Berührt bis zuletzt🙏
- Anja
- 4. Aug.
- 3 Min. Lesezeit
Berührt bis zuletzt, über den Tod, den Glauben und das Gehaltenwerden
Es gibt Geschichten, die bleiben im Körper. Nicht nur im Kopf, nicht nur im Herzen, sondern tief in der Haut, im Nervensystem, in den feinen Geweben unserer Wahrnehmung. Eine dieser Geschichten ist die von Philipp Mickenbecker, dem jungen Mann hinter dem YouTube-Kanal The Real Life Guys.
Er war keine klassische „öffentliche Person“ im Sinne der glatten Selbstvermarktung. Philipp war echt. Kreativ. Gläubig. Krank. Und unendlich mutig. In der Dokumentation, die sein Sterben begleitete, wurde nichts beschönigt.

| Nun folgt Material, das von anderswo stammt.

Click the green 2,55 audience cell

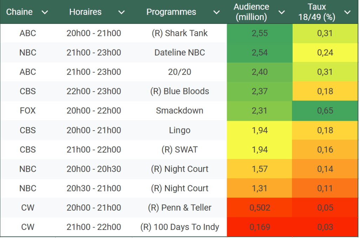pyautogui.click(x=260, y=33)
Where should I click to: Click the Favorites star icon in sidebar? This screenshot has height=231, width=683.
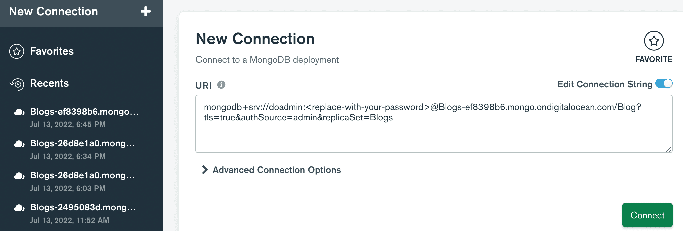(x=17, y=51)
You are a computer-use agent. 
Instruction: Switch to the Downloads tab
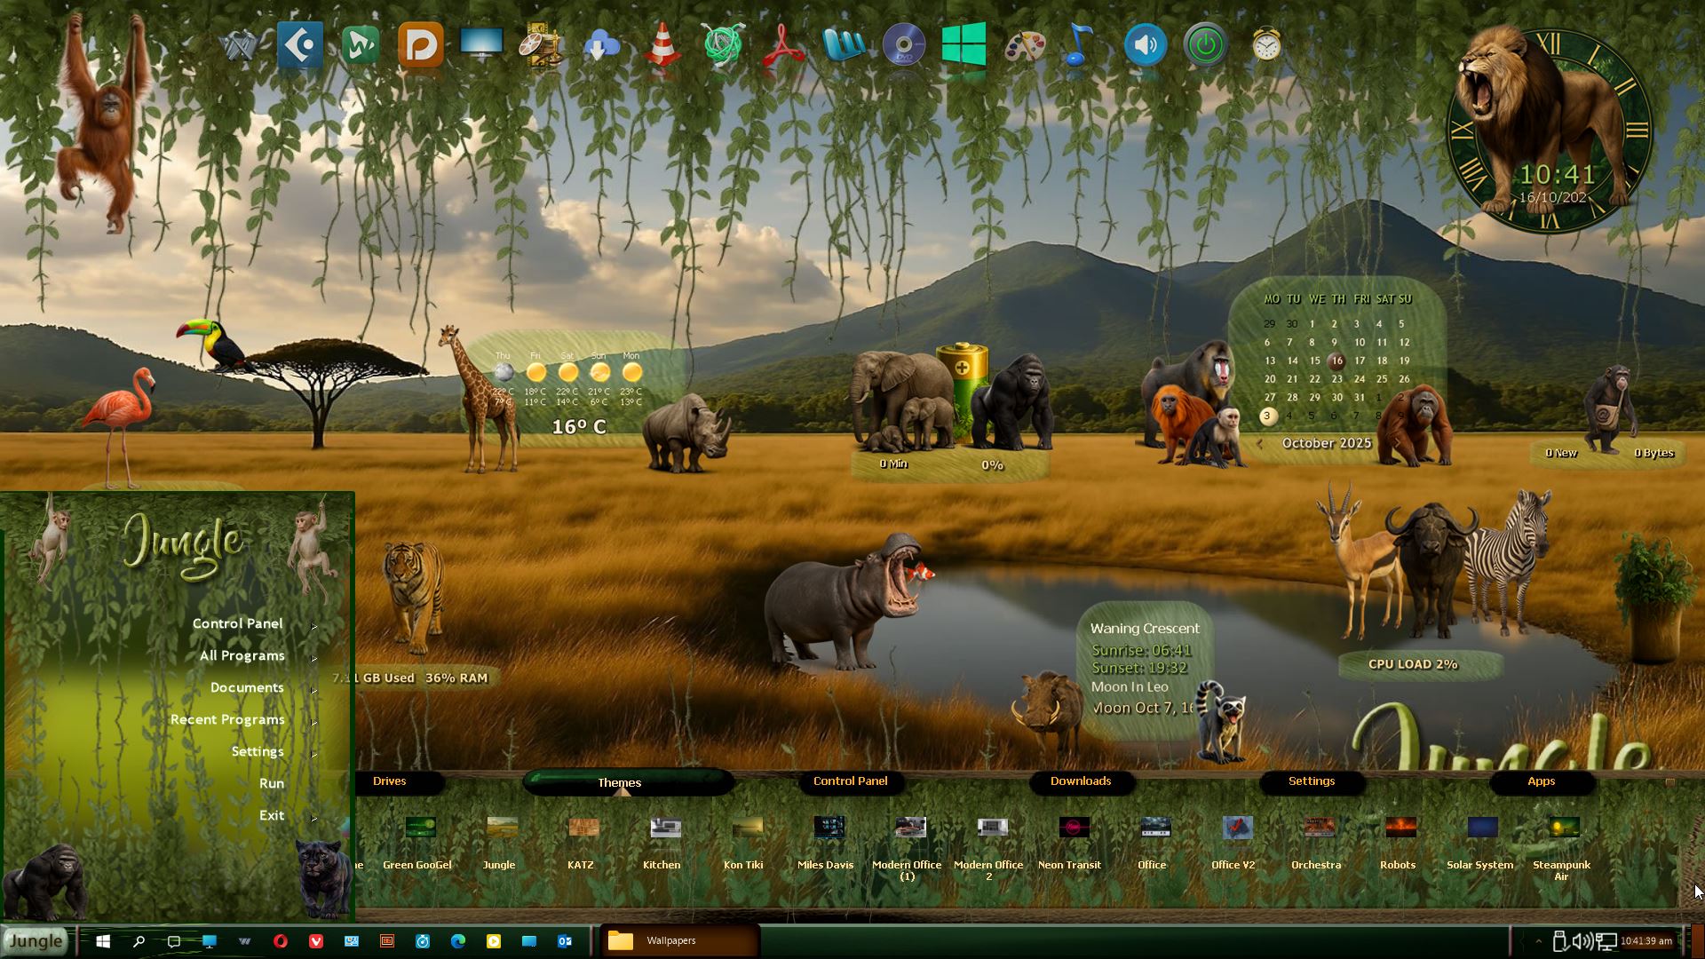tap(1081, 781)
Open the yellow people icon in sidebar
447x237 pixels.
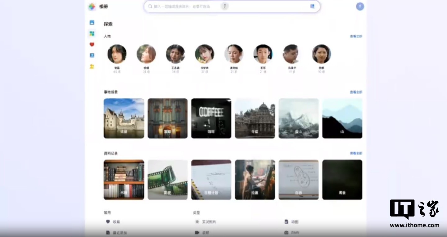point(92,66)

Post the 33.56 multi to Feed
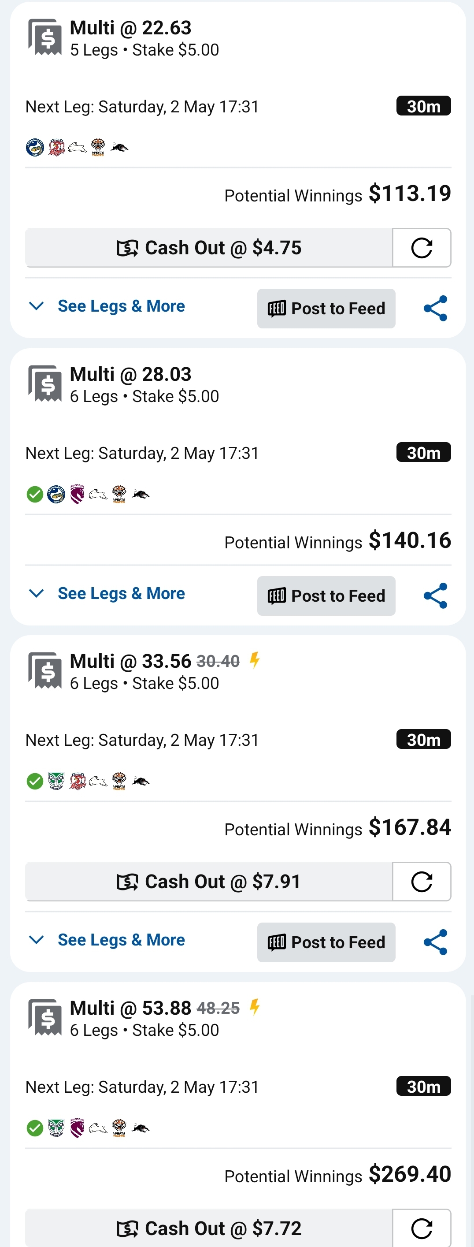point(326,943)
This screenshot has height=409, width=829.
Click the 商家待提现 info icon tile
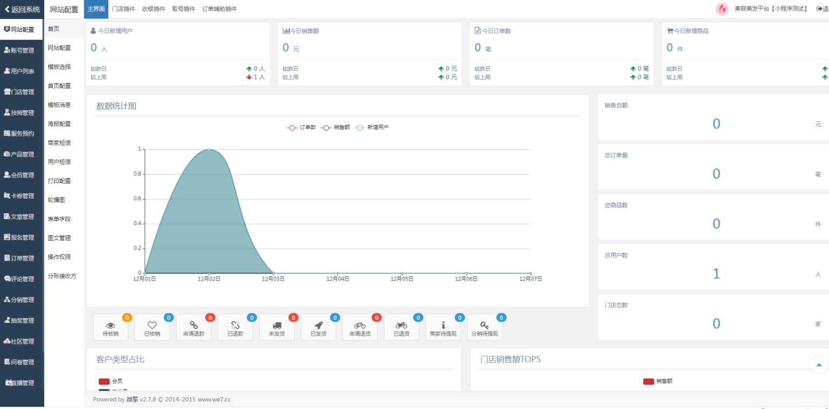pos(443,328)
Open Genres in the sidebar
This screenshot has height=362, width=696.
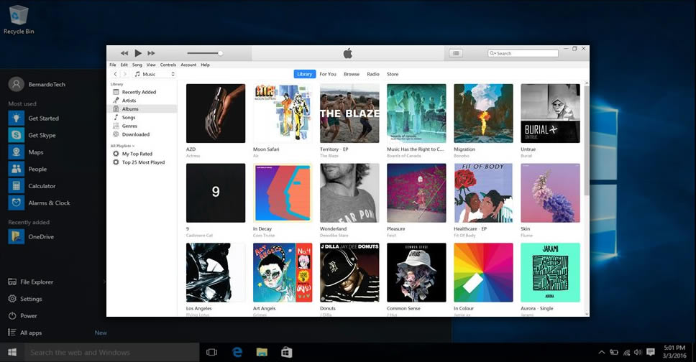tap(129, 126)
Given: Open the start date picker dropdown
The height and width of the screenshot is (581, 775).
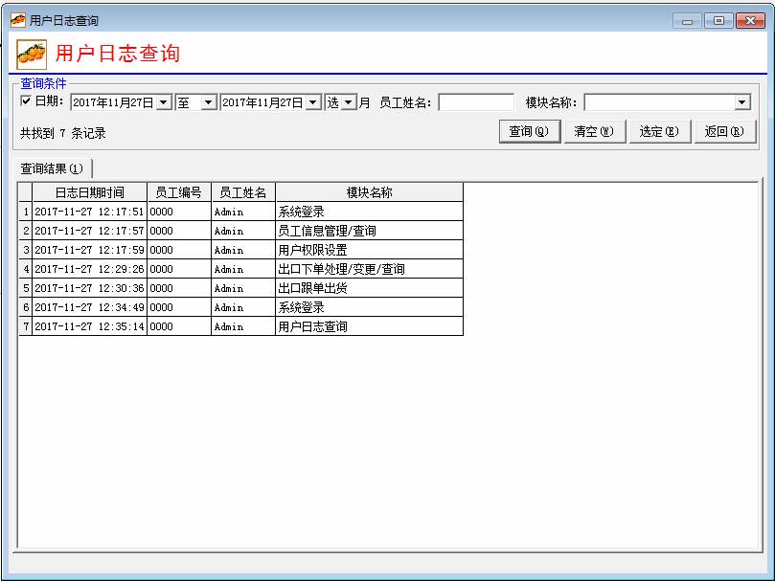Looking at the screenshot, I should [x=164, y=102].
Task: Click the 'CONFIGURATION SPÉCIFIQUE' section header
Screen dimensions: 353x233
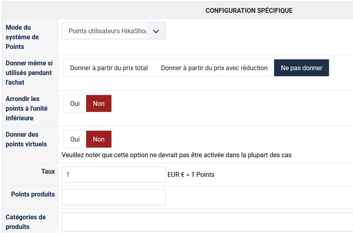Action: pyautogui.click(x=249, y=10)
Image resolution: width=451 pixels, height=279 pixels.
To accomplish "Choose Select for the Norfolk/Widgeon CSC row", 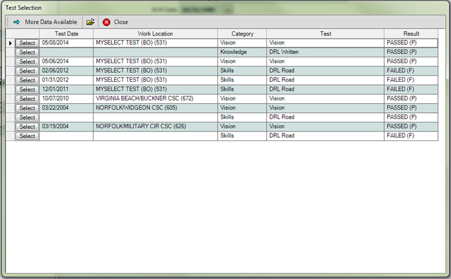I will click(27, 108).
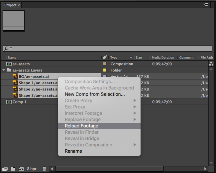Collapse the ae-assets Layers folder
The height and width of the screenshot is (173, 216).
[4, 70]
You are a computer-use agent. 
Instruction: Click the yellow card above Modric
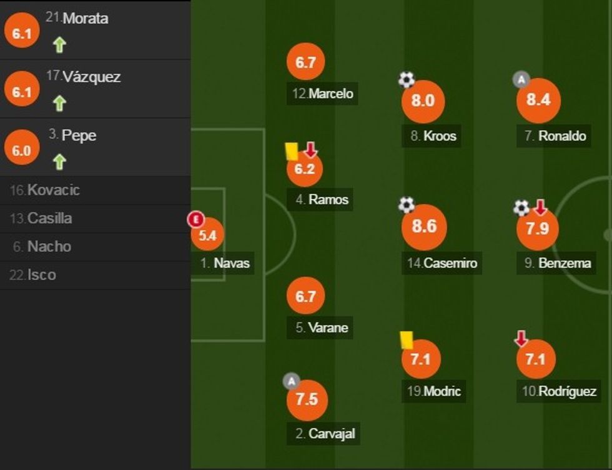(x=407, y=339)
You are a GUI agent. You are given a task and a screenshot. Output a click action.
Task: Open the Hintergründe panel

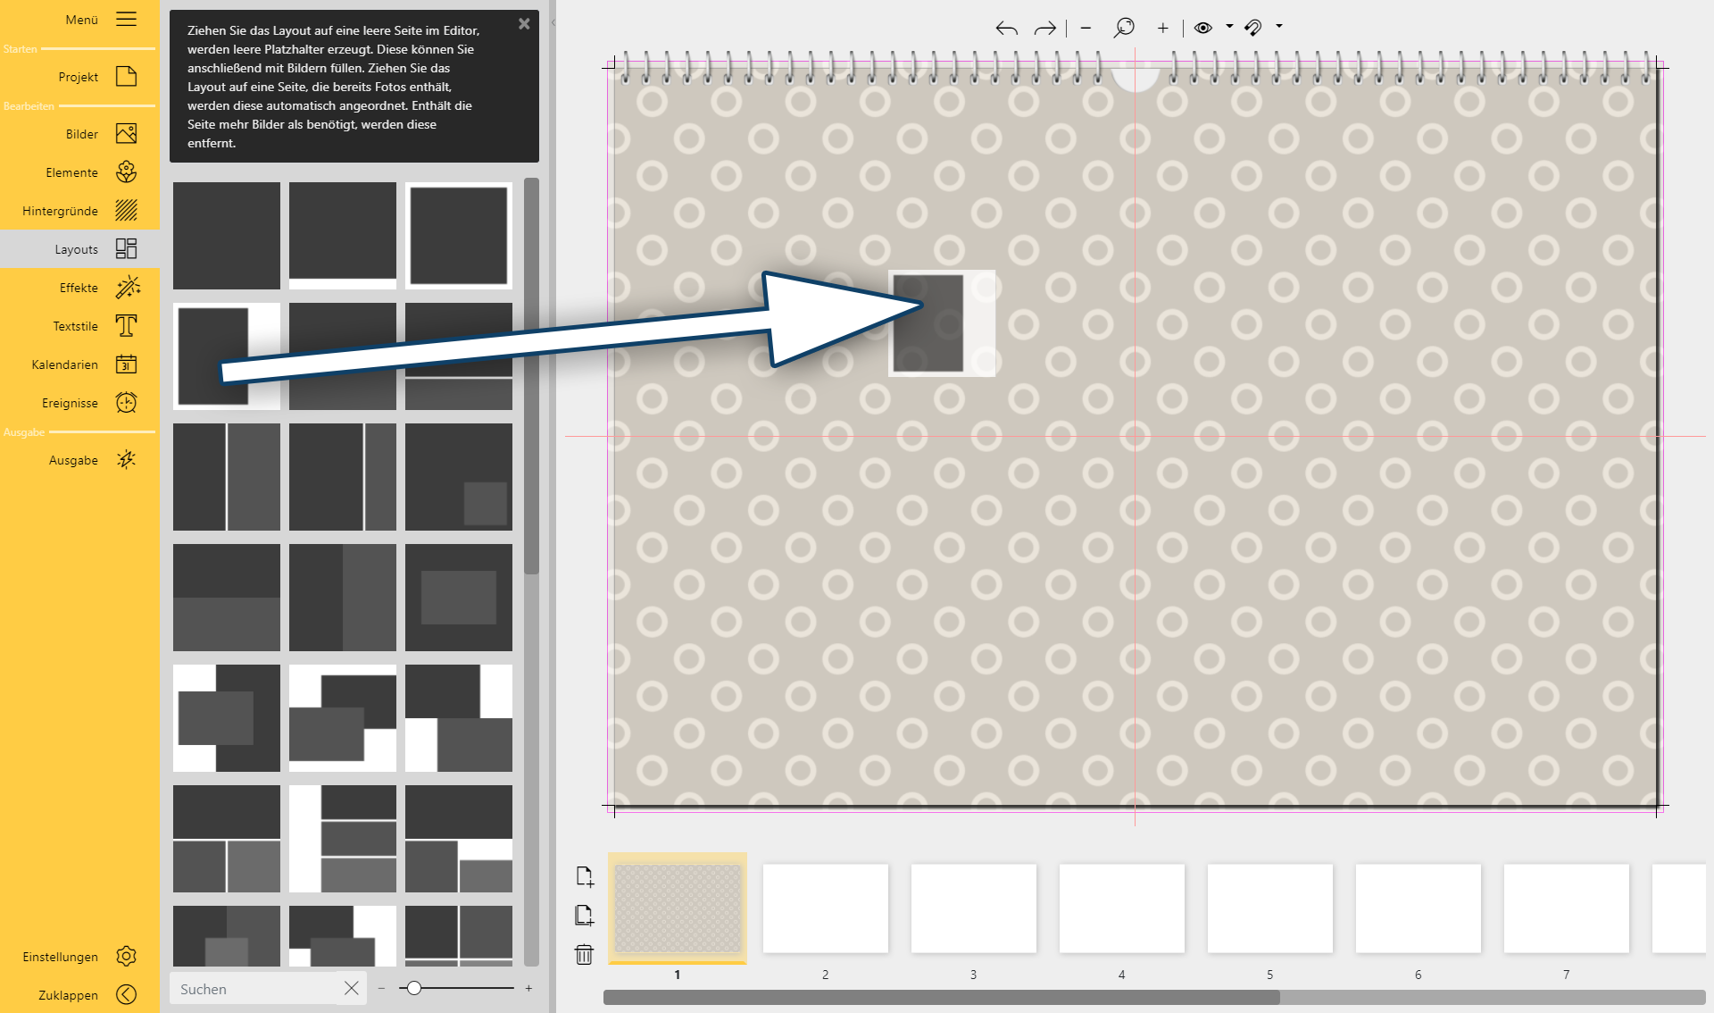[62, 211]
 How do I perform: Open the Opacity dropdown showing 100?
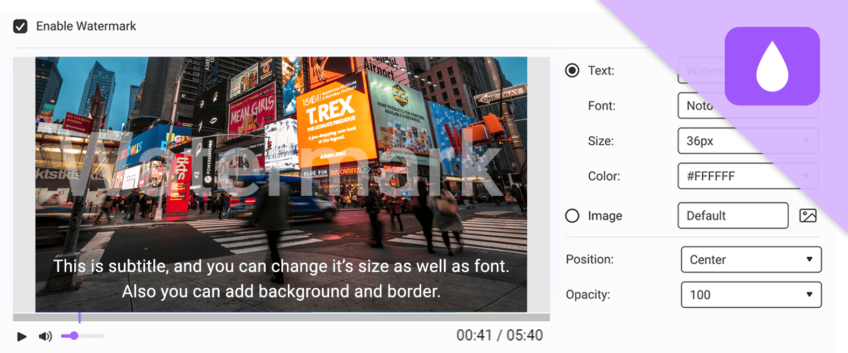tap(751, 294)
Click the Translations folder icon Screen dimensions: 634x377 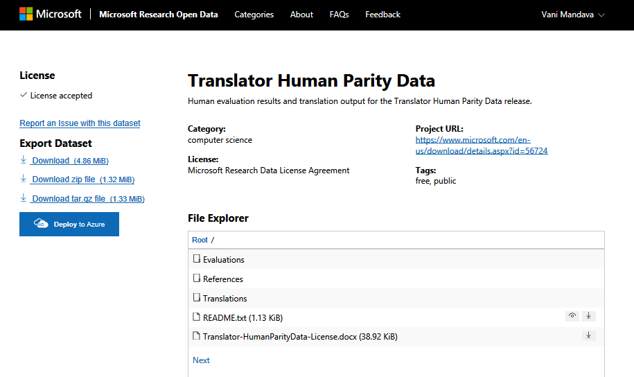tap(196, 298)
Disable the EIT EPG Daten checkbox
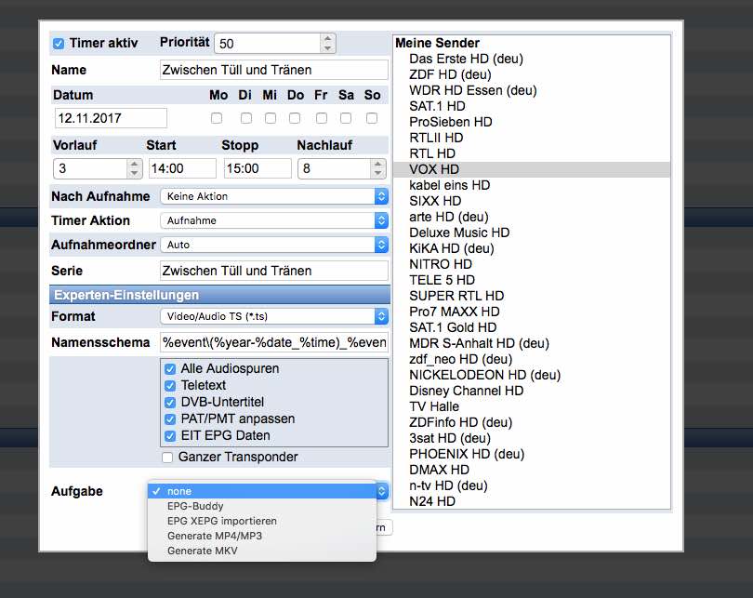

Kein Make-up, kein falscher Trost. Und doch war da so viel Licht. So viel Wärme. So viel Halt.
Ich habe mehrere dieser Sendungen gesehen. Ich war und bin, tief berührt. Es war nicht nur sein Glaube, der ihn getragen hat. Es waren seine Freunde. Die mit ihm gebastelt, gebetet, gelacht, geweint haben. Die ihn gepflegt, gehalten, begleitet haben. Eine Gemeinschaft, wie sie in unserer Gesellschaft selten geworden ist. Und ein Filmemacher, der mit der Kamera nicht gestört, sondern getragen hat. Der gezeigt hat, was wir sonst nicht sehen wollen. Der Tod ist keine private Tragödie. Er ist Teil unseres Menschseins. Und er will gesehen werden.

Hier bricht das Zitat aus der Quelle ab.